Non per ottimismo ma per vera speranza. Le tante parole d'augurio e ciò che ha valore
Le montagne di auguri che ci siamo scambiati sono aria fritta? Pura retorica? Belle parole ma del tutto impotenti dinanzi al destino di ciascuno? Gli auguri di belle cose che hanno girato ovunque replicati, che ci han raggiunto in tutti i modi, a voce, in rete, sui social, e persino nelle pubblicità sono parole in fondo in fondo inutili, prive di potere? Questo mi domandavo, nei giorni scorsi, vedendo con quanta facilità e anche con quale spiegamento di mezzi di comunicazione ci circondavano questi "auguri".
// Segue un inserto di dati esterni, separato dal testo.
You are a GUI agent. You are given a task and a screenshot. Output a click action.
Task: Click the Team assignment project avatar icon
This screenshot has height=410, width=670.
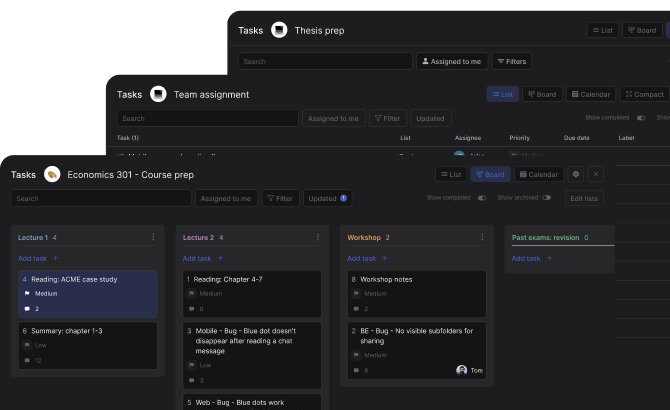pos(158,94)
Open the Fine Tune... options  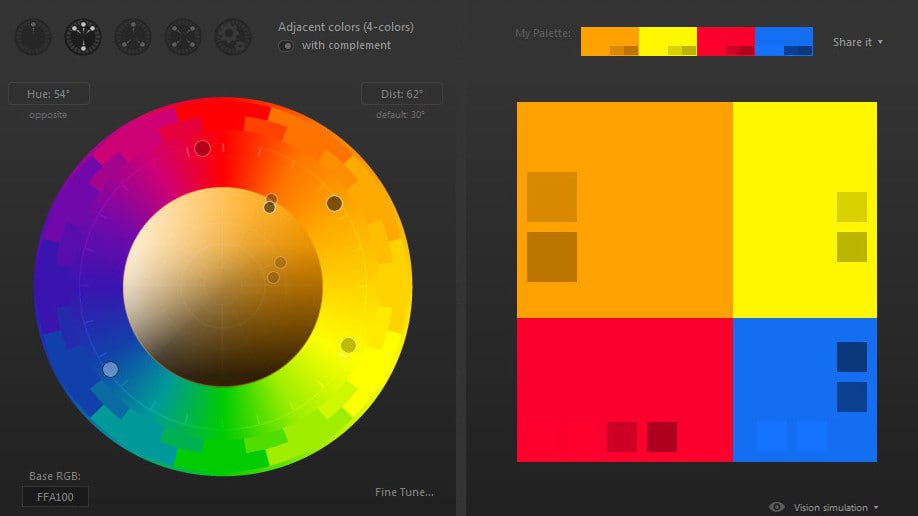pos(404,492)
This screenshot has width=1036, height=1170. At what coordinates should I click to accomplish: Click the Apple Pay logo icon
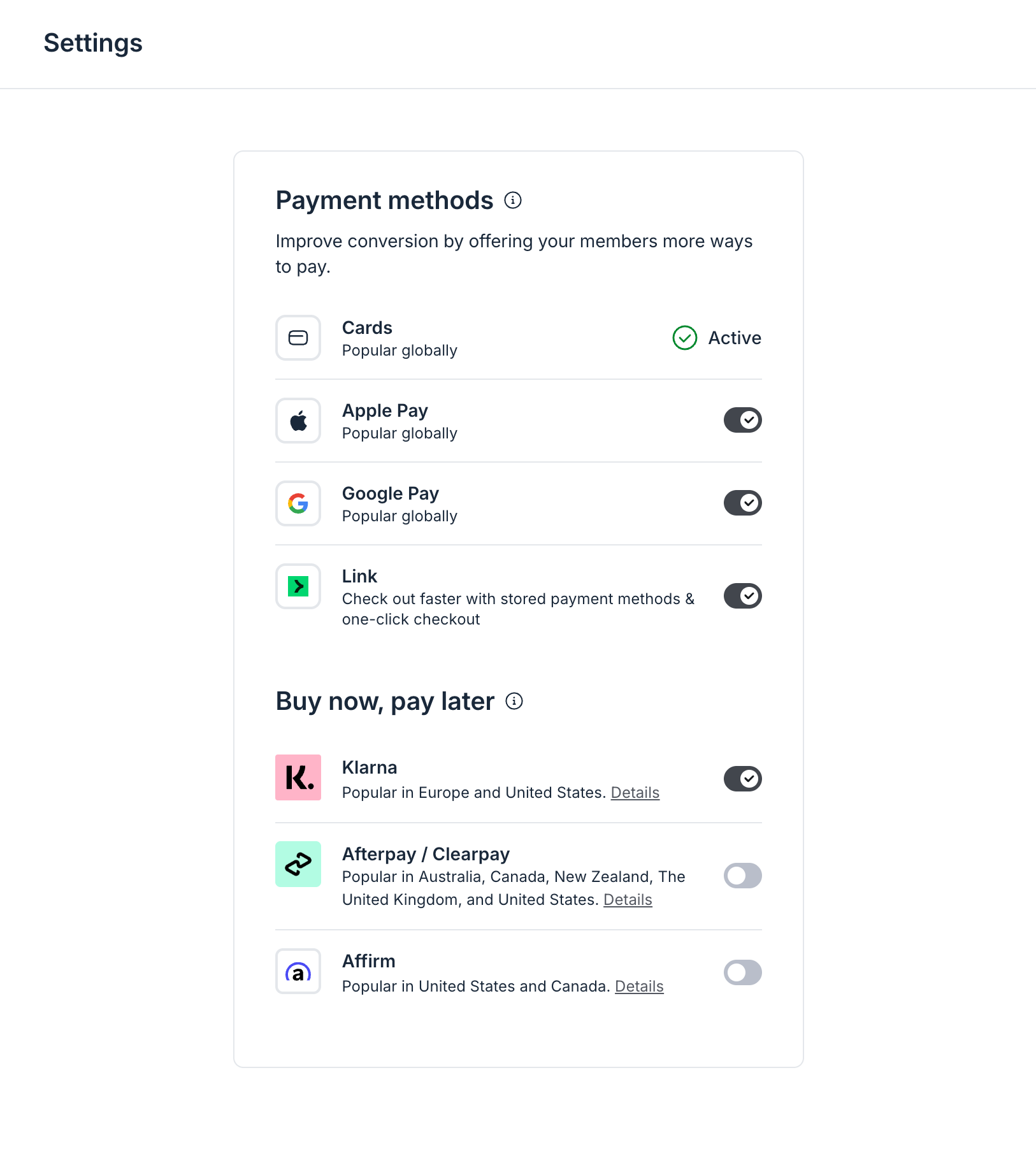pos(298,421)
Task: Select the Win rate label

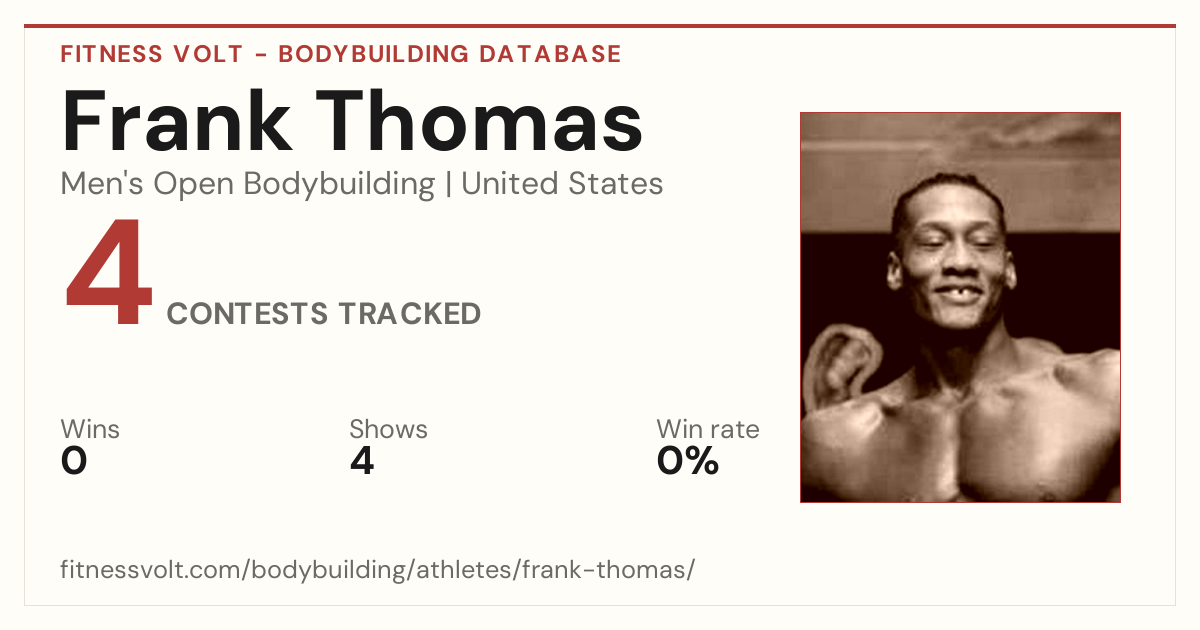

La parola "augurio" – antichissima – viene dall’arte divinatoria dei popoli italici preromani. Indicava la capacità di profetizzare, di vedere qualcosa nel futuro mediante la lettura di segni: nel fuoco, nelle foglie, nei voli degli uccelli. Ora invece questi auguri spesso veloci, carini per carità, ma, tranne rari casi, meditati il giusto, non hanno più tale pretesa divinatoria, non sono profezia. Bensì una sorta di ottimismo dispensato a basso costo. Eppure ognuno di noi, soprattutto guardando certi occhi o scrivendo a certe persone voleva davvero dire qualcosa che vale, profetizzare, vedere solo qualcosa di buono nel futuro di quel ragazzino, di quella ragazzina, di quel malato, di quella persona cara da tanto tempo. Auguri intensi davvero, non semplice ottimismo, ma quasi violentissima speranza: che i tuoi giorni siano pieni di bene, che tu non soffra troppo, che tu non ti perda nel bosco degli anni, che la tua anima sia lieve.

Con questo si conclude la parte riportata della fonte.